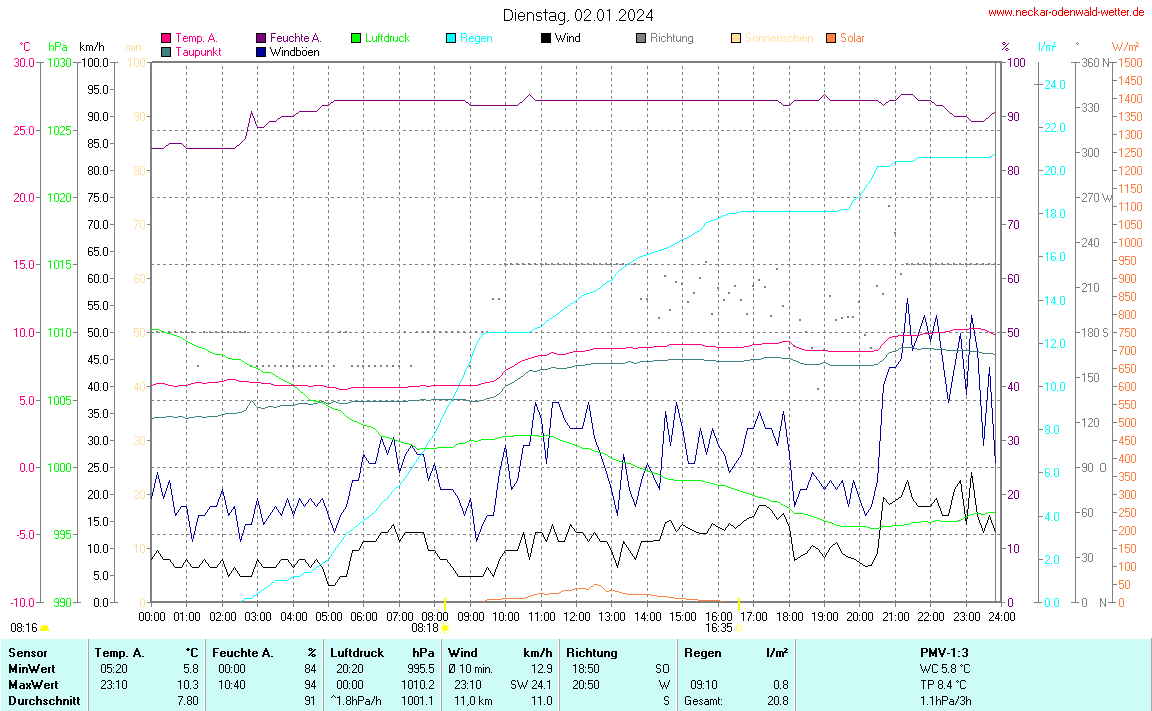This screenshot has height=711, width=1152.
Task: Click the orange Solar legend swatch
Action: tap(831, 38)
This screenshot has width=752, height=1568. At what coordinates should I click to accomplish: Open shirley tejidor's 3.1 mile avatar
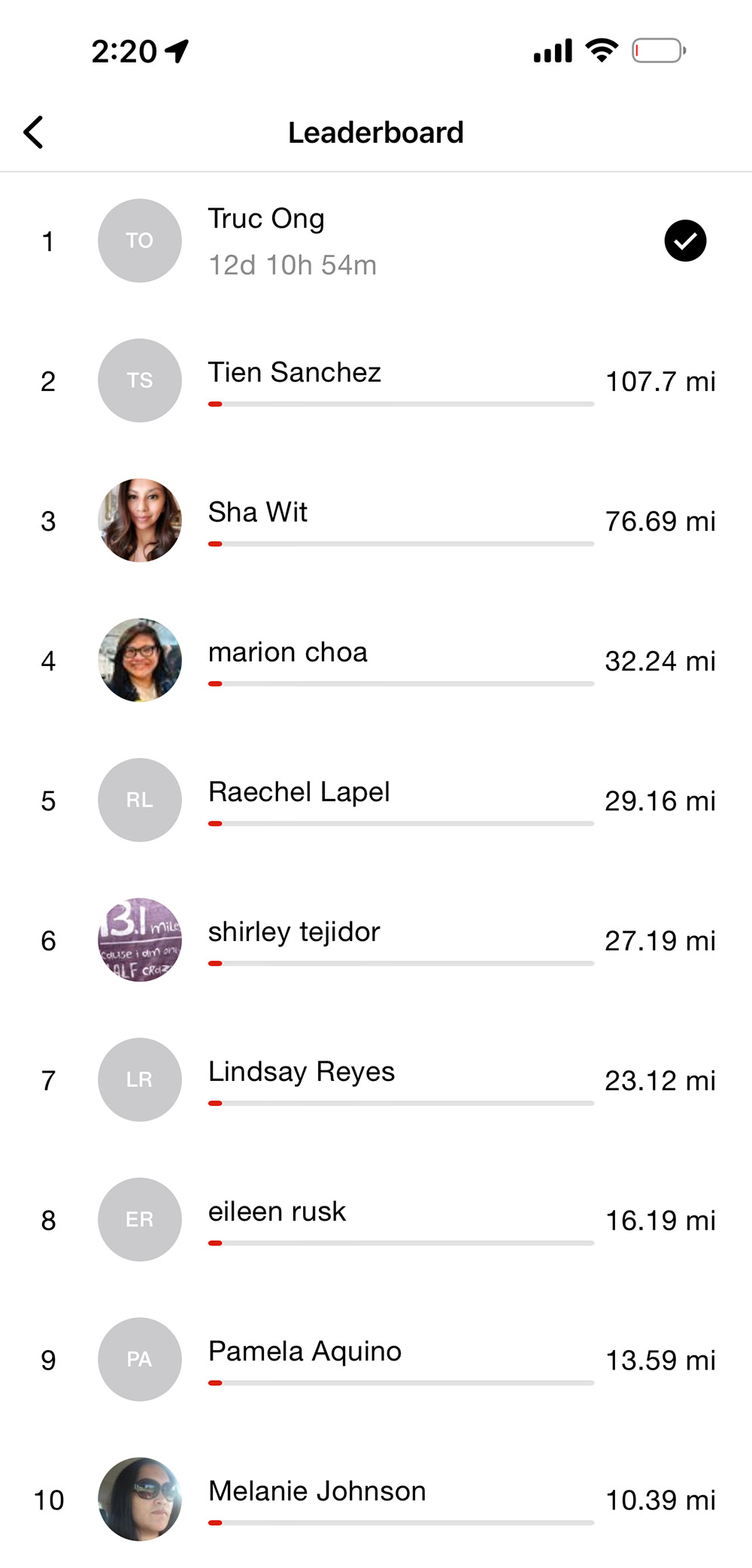140,940
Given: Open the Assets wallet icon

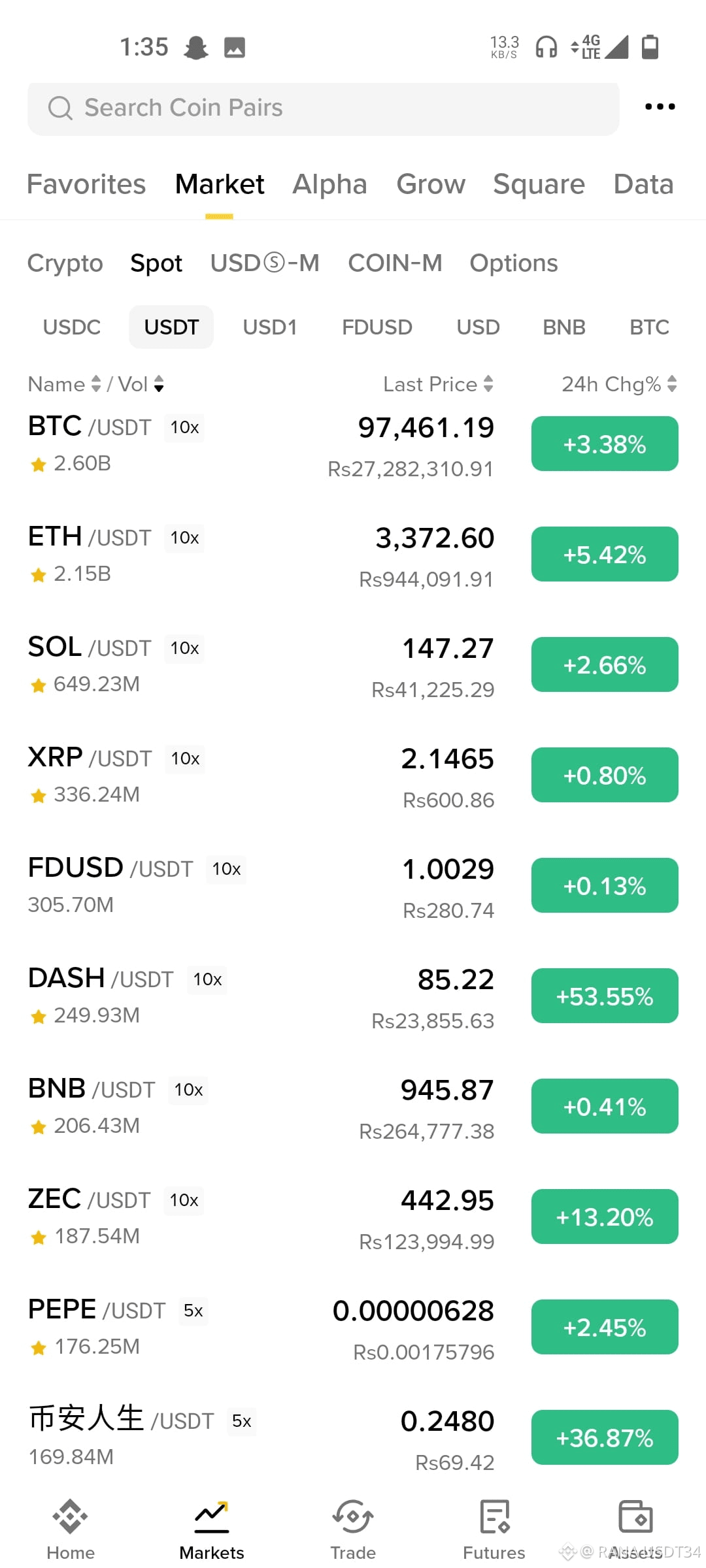Looking at the screenshot, I should tap(635, 1516).
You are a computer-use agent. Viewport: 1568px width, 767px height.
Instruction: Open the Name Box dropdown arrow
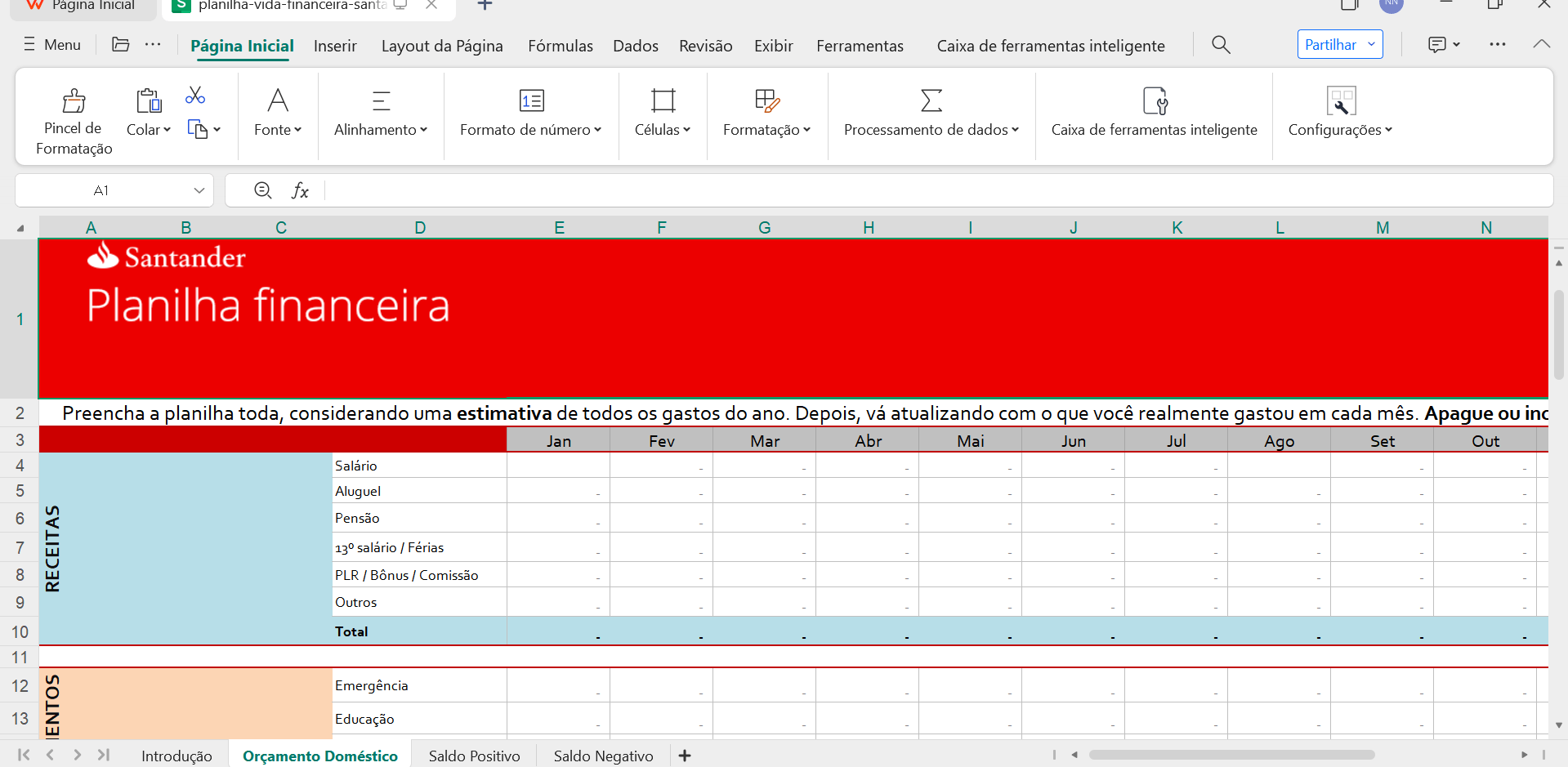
::::
Required work:
Retype the rows word for word, from the start of the rows up to and including the line that contains "Looking at the". Leave the pictures out of your answer.

Task solution:
This screenshot has height=711, width=1152.
Task: Click the orange Solar legend swatch
Action: tap(831, 38)
This screenshot has width=752, height=1568. At what coordinates should I click to accomplish: Open shirley tejidor's 3.1 mile avatar
140,940
Given: Open the Assets wallet icon

Looking at the screenshot, I should tap(635, 1516).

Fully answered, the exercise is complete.